Reviewing: Razor Digital Doctor Lynn's Anti Aging Workout Flex & Tone  |  Rating:
May Monten By May Monten on
Badge: Publisher | Level: 5 | Exercise & Diets Expertise:

I just got this out of the library and did it once. That was enough. It was pretty bad.

[Editing to add -- Please see my postcript at the bottom of the review. I changed my opinion of this video after I woke up the next morning feeling really good.]

The instructor ("Doctor Lynn") talks in a monotone that irritated me a lot.

She's described on the box as being a Naturopathic Doctor, and as a baby boomer and a grandmother. For a grandmother, she looks fantastic -- as if she had discovered the Fountain of Youth! She had two older-looking people as her background exercisers.

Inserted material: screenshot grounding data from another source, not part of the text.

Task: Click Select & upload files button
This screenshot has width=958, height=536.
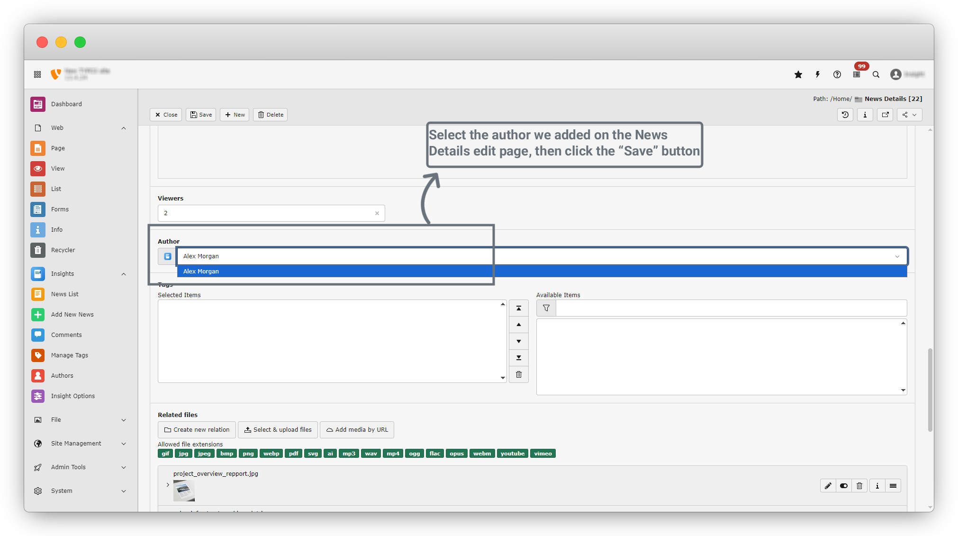Action: (x=278, y=430)
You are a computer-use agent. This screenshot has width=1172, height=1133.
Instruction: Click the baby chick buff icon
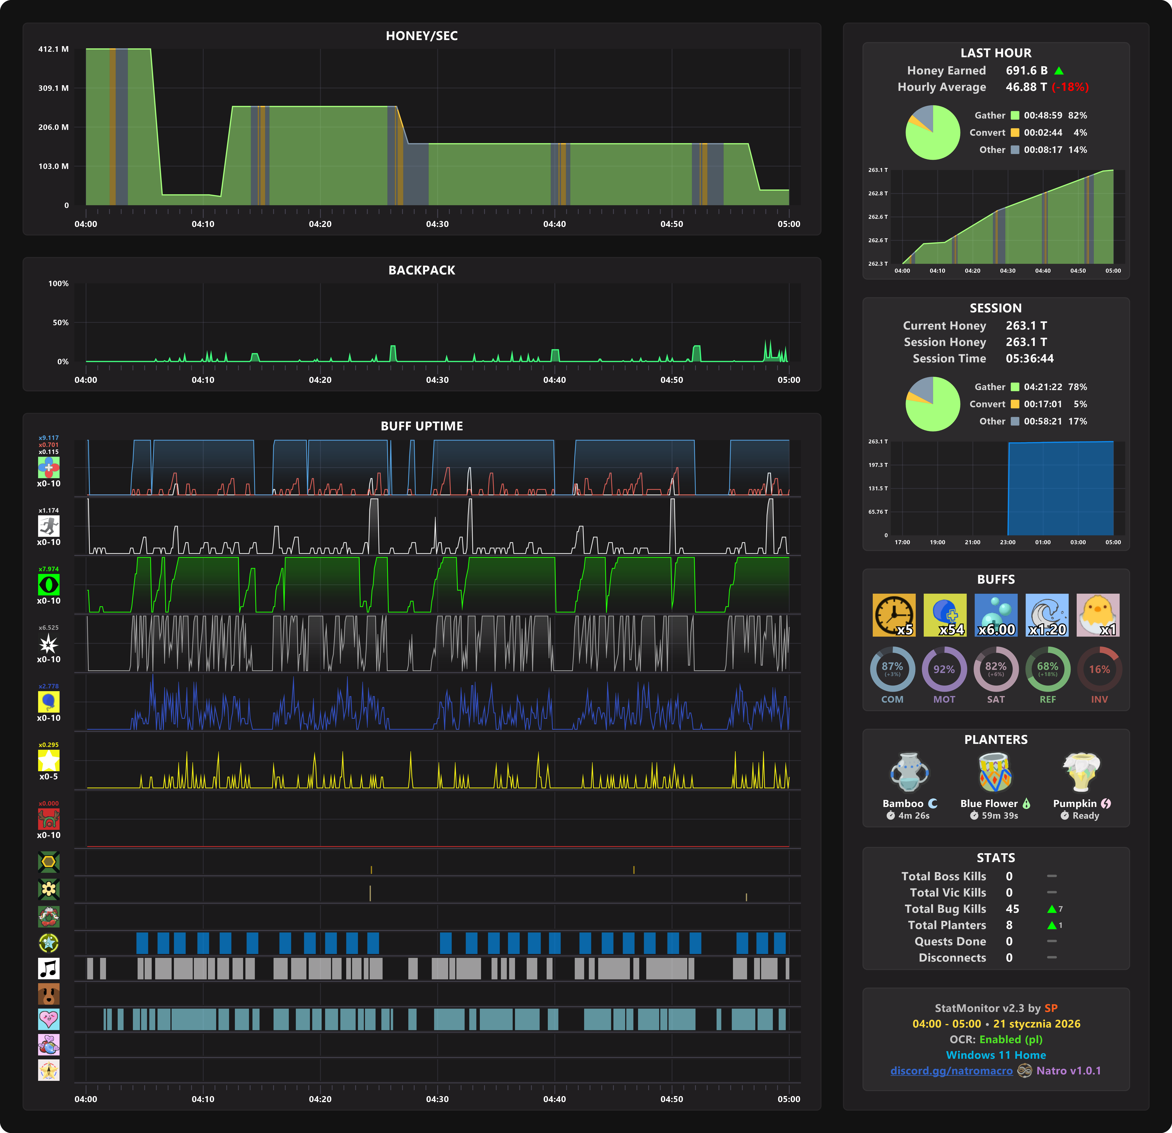[x=1098, y=615]
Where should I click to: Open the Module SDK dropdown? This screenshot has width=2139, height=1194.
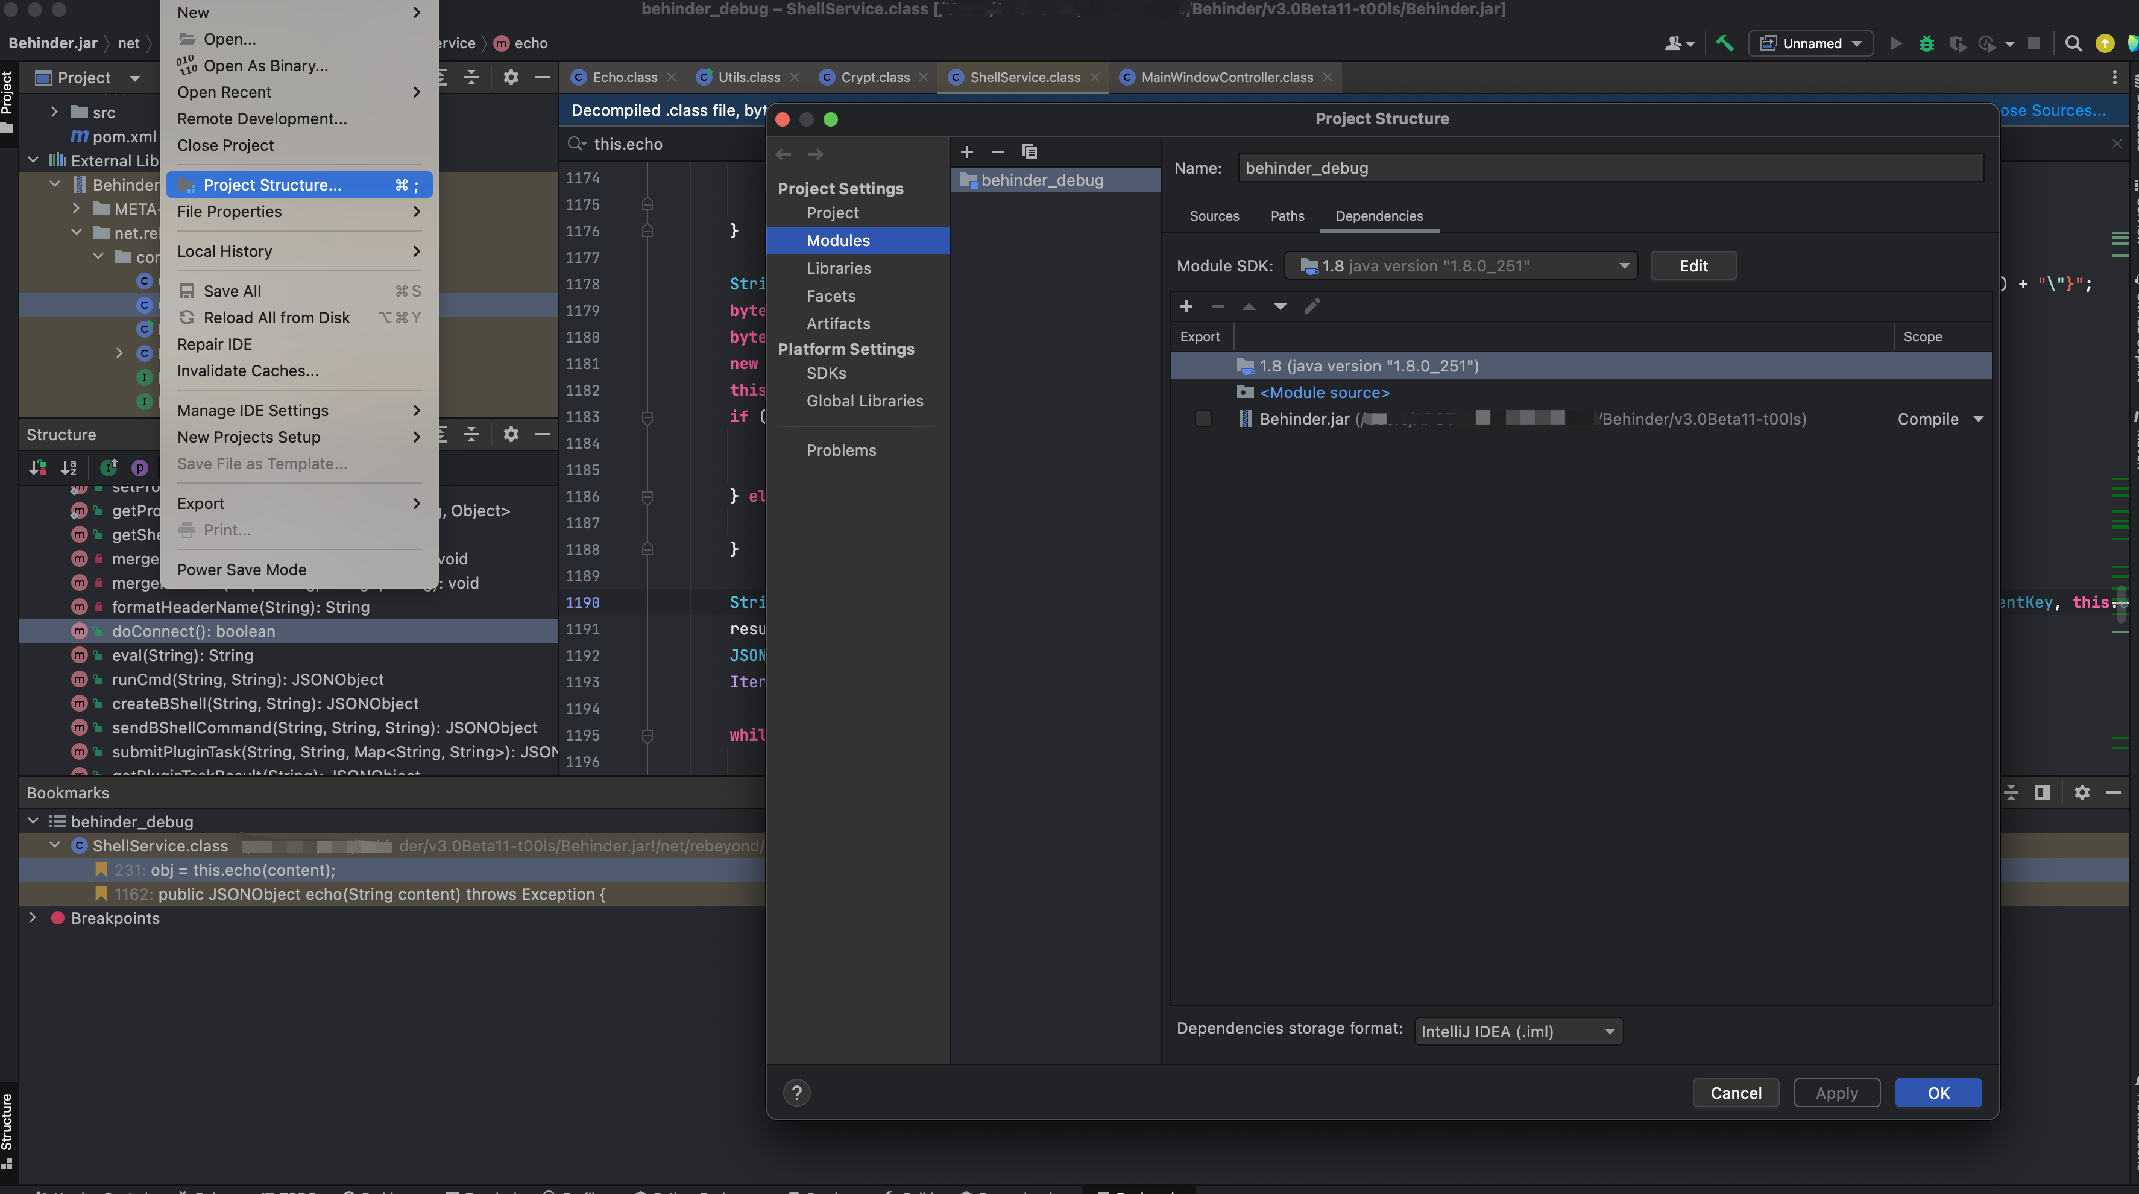pos(1461,266)
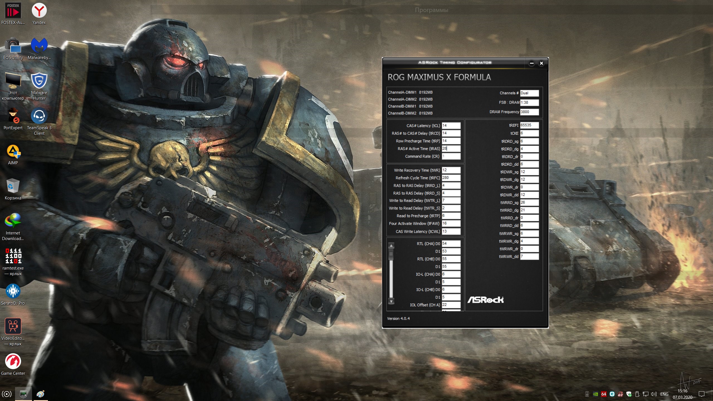Open the Yandex browser desktop icon
The height and width of the screenshot is (401, 713).
[39, 11]
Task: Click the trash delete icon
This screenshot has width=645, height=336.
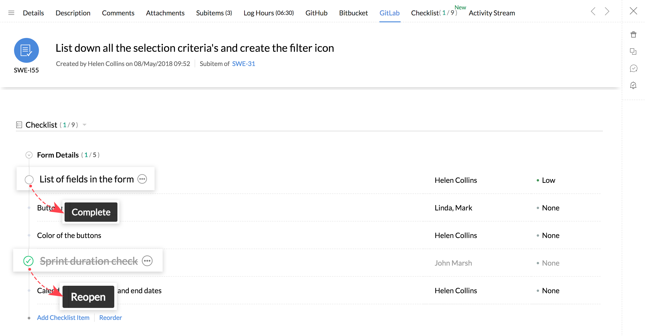Action: click(633, 35)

There are three segments -- flexibility, balance, and strength (no aerobics). The flexibility segment consists of yoga poses done on the floor. I thought it was ok, until she started doing the cat stretch, and she was saying to inhale as you lower your head, and exhale as you lift your head and arch back. But that's the exact opposite of what you are supposed to do! In yoga you always inhale as your chest expands (which it does when arching back) and exhale as it contracts. So that was strange.

Some of the poses I had trouble with, even in modified form, because I don't have enough arm strength and/or I'm not flexible enough - in particular I always have trouble with downward dog and plank -- they're my least favorite yoga poses -- and in the video she did them in all three segements!

The second segment, balance, consisted mostly of standing yoga poses, though, oddly, not the usual balancing poses.

The third segment, strength, requires 3-pound hand weights, which I have, and a stability ball, which I don't (she used the ball like a bench). So I improvised, using standing and sitting-on-a-chair exercises that I've learned on other videos, to work the same muscles she was working. One thing I noticed was that she wasn't giving any pointers on form, and I think that's important to do whenever weights are involved, because otherwise people can hurt themselves if they don't already know what they are doing.

Editing to Add : I did the tape and wrote the review last night before I went to sleep. Now it's the next morning, and I felt I had to add a postscript to my review, because I woke up feeling great! I could feel muscles all over my body had been worked -- they didn't hurt, but I could feel that they had been used. And a wider range of muscle groups were involved than is usual for me after a video workout. Also, I felt very relaxed and in an upbeat mood, which I believe is the aftermath of the yoga poses.

I didn't expect to feel this good. I disliked the video while I was doing it, and I didn't feel anything immediately afterwards -- but now I have this delayed reaction of feeling great, knowing I worked many different muscles, and realizing the workout was more effective than I had thought.

So I'm going to change the rating of the review from 1 to 3, and I would consider doing the workout again.